Guanine is found in DNA.
Nucleotides are complex molecules that are the building blocks of deoxyribonucleic acid (DNA) and ribonucleic acid (RNA). Each nucleotide has three parts: a five-carbon sugar, a phosphate group, and an organic base. There are two variations of the sugar, depending on whether the nucleotide is in a DNA or RNA molecule. In addition, each nucleotide can be attached to one of five different organic bases: adenine, cytosine, guanine, thymine, or uracil. Cytosine, guanine, and adenine are found in RNA and DNA molecules, while thymine is only found in DNA and uracil is only found in RNA.
Three hydrogen bonds join guanine and cytosine in DNA.
The five bases have a complex ring structure made up of carbon and nitrogen atoms. Due to the nitrogen atoms found in the ring, the bases are also called nitrogenous bases. Each of the bases has a different chemical structure from the other four, allowing for specific base pairing between each of the bases.
The five bases can be divided into two groups based on the number of rings found in their chemical structure. Purine bases are made up of two ring atoms and pyrimidine bases have only one ring of atoms. Purine bases include adenine and guanine, while pyrimidine bases include cytosine, thymine, and uracil. When bases pair and bond, purine bases only bond to pyrimidine bases. More specifically, adenine only binds to thymine or uracil and cytosine only binds to guanine.
Guanine is one of the four bases that make up RNA.

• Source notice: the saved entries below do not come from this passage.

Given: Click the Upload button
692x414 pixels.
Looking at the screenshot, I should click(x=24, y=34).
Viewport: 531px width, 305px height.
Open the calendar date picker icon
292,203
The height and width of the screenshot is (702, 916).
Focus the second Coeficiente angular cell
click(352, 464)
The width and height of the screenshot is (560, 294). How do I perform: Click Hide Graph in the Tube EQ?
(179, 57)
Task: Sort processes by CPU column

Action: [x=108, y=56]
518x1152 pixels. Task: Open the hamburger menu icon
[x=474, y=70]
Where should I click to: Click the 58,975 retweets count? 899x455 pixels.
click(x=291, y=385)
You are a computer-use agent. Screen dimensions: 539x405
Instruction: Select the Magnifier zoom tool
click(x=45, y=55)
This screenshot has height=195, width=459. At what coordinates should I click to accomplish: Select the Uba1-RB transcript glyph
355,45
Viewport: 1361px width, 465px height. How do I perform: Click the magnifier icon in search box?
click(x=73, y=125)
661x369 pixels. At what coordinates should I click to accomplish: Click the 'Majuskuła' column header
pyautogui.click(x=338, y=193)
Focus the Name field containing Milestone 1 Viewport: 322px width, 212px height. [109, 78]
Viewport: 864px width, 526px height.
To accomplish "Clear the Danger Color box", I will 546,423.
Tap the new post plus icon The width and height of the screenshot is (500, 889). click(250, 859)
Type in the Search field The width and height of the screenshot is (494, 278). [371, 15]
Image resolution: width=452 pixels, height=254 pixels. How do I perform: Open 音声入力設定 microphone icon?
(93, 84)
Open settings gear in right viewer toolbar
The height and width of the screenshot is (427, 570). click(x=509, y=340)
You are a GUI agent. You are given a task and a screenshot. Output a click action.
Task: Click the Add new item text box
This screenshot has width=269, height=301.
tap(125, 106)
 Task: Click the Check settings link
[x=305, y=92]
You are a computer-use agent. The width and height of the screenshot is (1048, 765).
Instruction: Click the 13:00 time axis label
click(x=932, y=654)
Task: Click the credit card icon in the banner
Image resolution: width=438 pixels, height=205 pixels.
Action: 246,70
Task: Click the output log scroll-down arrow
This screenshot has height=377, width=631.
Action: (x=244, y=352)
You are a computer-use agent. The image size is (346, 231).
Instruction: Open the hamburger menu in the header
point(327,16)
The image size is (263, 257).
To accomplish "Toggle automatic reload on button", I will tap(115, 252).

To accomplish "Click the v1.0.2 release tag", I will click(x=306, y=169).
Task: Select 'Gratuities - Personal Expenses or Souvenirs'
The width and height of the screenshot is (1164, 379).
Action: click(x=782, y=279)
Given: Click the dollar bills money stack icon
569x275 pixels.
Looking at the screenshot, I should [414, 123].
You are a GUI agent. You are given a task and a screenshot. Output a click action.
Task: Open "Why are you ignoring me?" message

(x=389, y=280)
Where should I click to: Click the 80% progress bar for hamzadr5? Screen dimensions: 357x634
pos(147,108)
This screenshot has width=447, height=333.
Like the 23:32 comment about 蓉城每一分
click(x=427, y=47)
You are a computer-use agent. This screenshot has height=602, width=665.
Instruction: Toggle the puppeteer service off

This specific base pair is very important for the stability of a DNA molecule, which is made up of two strands of nucleotides that coil to form a double helix. The two strands are held together by hydrogen bonds between complementary bases on each strand. Adenine and thymine are linked by two hydrogen bonds, while guanine and cytosine are linked by three hydrogen bonds. Only these pairs can form the hydrogen bonds necessary for the DNA molecule to be stable.
Due to the bonding that occurs only between the purine bases and the pyrimidine bases, the distance between the two strands remains uniform, adding more stability to the DNA molecule. When a purine base bonds with a pyrimidine base, a double-ring molecule bonds with a single-ring molecule. If a purine base were to bond to a purine base, then two double-ring molecules would bond, or if a pyrimidine base bonded to a pyrimidine base, then two single-ring molecules would bond. If all of these binding scenarios were to take place, the DNA molecule would bend in and out and be non-uniform, affecting its overall structure and stability. Having a stable DNA molecule is essential for success, as it carries the genetic information of each organism.